In all the controversy around the HPV vaccine, it's easy to lose sight of the fact that it wasn't that long ago that no one even realized a virus caused cervical cancer.
Today, German virologist Harald zur Hausen won the Nobel Prize in physiology or medicine for the 1983 discovery of the first human papilloma virus, Type 16, from biopsies of women who had cervical cancer, the New York Times reports. A year later, he cloned HPV 16 and another type of HPV 18. Of the more than 100 types now known, those two types are consistently found in 70 percent of cervical cancer biopsies around the world.

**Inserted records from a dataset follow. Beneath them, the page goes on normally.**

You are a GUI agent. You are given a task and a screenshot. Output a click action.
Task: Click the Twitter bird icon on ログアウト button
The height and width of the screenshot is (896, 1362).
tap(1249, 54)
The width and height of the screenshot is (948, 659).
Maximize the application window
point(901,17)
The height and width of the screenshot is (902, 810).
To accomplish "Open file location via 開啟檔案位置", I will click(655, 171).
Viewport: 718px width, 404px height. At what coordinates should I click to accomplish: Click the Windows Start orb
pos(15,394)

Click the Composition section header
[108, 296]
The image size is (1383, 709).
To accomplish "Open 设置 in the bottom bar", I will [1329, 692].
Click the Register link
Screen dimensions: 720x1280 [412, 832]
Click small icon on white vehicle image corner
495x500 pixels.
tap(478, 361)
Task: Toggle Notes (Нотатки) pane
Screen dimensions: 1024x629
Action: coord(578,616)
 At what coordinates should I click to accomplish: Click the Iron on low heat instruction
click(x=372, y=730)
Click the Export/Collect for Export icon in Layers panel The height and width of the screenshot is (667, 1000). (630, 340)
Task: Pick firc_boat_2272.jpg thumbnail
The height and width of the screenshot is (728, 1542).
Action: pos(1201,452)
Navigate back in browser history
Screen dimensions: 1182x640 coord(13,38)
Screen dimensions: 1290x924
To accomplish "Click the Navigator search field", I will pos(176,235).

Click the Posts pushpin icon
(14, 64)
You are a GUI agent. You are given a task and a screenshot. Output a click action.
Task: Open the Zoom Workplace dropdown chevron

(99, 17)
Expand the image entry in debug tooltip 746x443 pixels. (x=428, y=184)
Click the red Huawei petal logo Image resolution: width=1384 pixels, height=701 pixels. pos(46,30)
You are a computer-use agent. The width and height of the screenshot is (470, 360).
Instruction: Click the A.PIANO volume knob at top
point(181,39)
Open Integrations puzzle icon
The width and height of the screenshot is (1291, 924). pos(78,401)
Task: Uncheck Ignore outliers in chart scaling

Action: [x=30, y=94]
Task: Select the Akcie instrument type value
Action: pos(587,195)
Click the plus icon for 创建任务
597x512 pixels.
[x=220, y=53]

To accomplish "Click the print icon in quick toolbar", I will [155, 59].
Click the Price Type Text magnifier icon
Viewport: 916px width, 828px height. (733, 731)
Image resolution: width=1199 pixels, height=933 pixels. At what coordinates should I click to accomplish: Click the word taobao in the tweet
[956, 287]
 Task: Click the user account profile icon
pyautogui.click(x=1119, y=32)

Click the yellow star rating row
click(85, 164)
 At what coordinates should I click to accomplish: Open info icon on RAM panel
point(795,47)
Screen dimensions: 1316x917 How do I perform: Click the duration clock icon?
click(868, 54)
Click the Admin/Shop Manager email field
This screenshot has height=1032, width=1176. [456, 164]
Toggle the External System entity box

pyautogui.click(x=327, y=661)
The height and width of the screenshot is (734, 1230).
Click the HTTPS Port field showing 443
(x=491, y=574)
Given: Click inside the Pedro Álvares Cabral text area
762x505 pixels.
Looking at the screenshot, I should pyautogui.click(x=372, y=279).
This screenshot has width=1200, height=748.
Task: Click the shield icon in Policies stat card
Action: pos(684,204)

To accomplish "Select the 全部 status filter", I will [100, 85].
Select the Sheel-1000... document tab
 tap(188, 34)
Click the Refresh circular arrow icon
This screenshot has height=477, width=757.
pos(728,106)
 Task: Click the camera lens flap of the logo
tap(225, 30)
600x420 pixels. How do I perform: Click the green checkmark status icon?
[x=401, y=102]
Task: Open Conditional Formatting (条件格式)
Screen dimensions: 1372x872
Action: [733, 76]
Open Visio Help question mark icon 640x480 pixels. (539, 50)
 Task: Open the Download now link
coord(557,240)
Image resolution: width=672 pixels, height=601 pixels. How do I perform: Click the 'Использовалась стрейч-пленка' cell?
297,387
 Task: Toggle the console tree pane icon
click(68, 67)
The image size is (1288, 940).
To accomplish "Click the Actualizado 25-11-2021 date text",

In a citation announcing the prize, the Nobel Prize committee declared: "Harald zur Hausen went against current dogma and postulated that oncogenic human papilloma virus (HPV) caused cervical cancer, the second most common cancer among women."
Zur Hausen shares the prize with two French virologists, Francoise Barre-Sinoussi and Luc Montagnier, who discovered HIV, the virus that causes AIDS. AIDS has rivaled the worst epidemics in history, killing an estimated 25 million people, while an estimated 33 million are now living with HIV.
Zur Hausen will receive half the $1.3 million prize money, with Barre-Sinoussi and Montagnier splitting the other half. Unfortunately, some early news reports about the prize mistook Francoise for a man. Whoops! As Discover magazine puts it: "Note to Media: They Give Nobel Prizes to Women These Days."
Reached by telephone by the International Herald Tribune shortly after the announcement of the prize, zur Hausen said: "We're drinking a little glass of bubbly right now."
Cheers to all three Nobel laureates!